Tres de cada cuatro mujeres juegan, pero su forma de descubrir y gastar en videojuegos sigue un patrón distinto
Las mujeres lideran en participación móvil, pero siguen menos los canales endémicos del gaming.
Durante años, la narrativa dominante en el videojuego ha sido la misma: “las mujeres juegan menos”. Sin embargo, los datos más recientes desmontan por completo ese mito. Según el Global Gamer Study 2026 de Newzoo, tres de cada cuatro mujeres juegan videojuegos, lo que las convierte en un segmento plenamente mainstream del ecosistema gamer.
Aun así, su relación con la industria —como consumidoras, creadoras o competidoras— sigue marcada por diferencias significativas.
Participación: ellas juegan tanto como ellos, pero en plataformas distintas
Los datos de Newzoo muestran que la participación femenina es masiva, pero con patrones propios:
- Móvil: participación prácticamente idéntica (62% mujeres vs 60% hombres).
- PC y consola: aquí sí aparece una brecha relevante:
- PC: 28% mujeres vs 42% hombres
- Consola: 28% mujeres vs 40% hombres
- Propiedad de hardware: las mujeres son más propensas a poseer una Nintendo Switch (38% vs 29%), un dato que apunta a preferencias por ecosistemas más accesibles y familiares.
En otras palabras: las mujeres no juegan menos, juegan distinto.
Descubrimiento de juegos: menos Discord, más redes sociales
El estudio también revela diferencias en cómo descubren nuevos títulos:
- Las mujeres usan menos los canales “endémicos” del gaming: webs especializadas, Discord, recomendaciones de suscripciones o influencers.
- YouTube sigue siendo clave para ambos géneros, aunque más para hombres (43% vs 36%).
- En cambio, en canales más amplios —redes sociales, tiendas digitales, recomendaciones de amigos— las diferencias prácticamente desaparecen.
Esto sugiere que las estrategias de marketing tradicionales del sector siguen sin conectar igual con el público femenino.
La otra cara (laboral) de la industria
Aunque las mujeres representan una parte enorme del público gamer, su presencia en la industria profesional sigue siendo reducida. Según el 2024 State of the Game Industry Report de la GDC:
- Solo el 23% de los desarrolladores son mujeres.

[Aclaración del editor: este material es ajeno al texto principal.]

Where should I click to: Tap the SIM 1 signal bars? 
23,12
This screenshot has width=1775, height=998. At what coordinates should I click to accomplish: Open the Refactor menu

- Entre los perfiles con más de 20 años de experiencia —los que toman decisiones— el 87% son hombres, y el 92% son hombres blancos.
- Las mujeres con más de dos décadas de experiencia apenas representan un 5%, y no se registraron mujeres negras o hispanas en ese tramo de seniority.
Otros análisis, como el informe Women in Gaming publicado en JSTOR, confirman la tendencia: en 2023, las mujeres ocupaban sólo el 16% de los puestos ejecutivos en las 14 mayores compañías del sector. Las mujeres racializadas enfrentan barreras adicionales, combinando sesgos de género y raciales. La brecha, por tanto, no está en el acceso al videojuego, sino en el acceso al poder dentro del videojuego.
Esports: donde la brecha empieza a cerrarse
Aunque los esports también han sido históricamente masculinos, los últimos años han visto un crecimiento notable de competiciones femeninas, muchas de ellas impulsadas desde España y Latinoamérica.
En 2025, Circuito Tormenta —ecosistema amateur y semiprofesional de Riot Games en España— lanzó la Liga Radiante Female, una competición femenina de VALORANT que reunió a decenas de jugadoras y equipos emergentes. El proyecto, producido por GGTech Entertainment, se convirtió en una plataforma clave para visibilizar talento femenino y ofrecer un espacio competitivo seguro y profesionalizado.
En febrero de 2026, durante el Mobile World Congress de Barcelona, se celebró MAGAMERS, un torneo femenino impulsado por El Español y la revista Magas, con la producción de GGTech Entertainment.
El evento reunió a jugadoras de distintos países, combinando competición, divulgación y networking, y se posicionó como uno de los hitos del año en materia de igualdad en los esports. Estas iniciativas no solo generan referentes, sino que crean estructuras competitivas reales, algo imprescindible para que más mujeres den el salto al profesionalismo. La próxima gran transformación del sector no vendrá de una nueva consola ni de un motor gráfico revolucionario, sino de algo mucho más profundo: la integración real del talento femenino en todos los niveles del ecosistema del videojuego.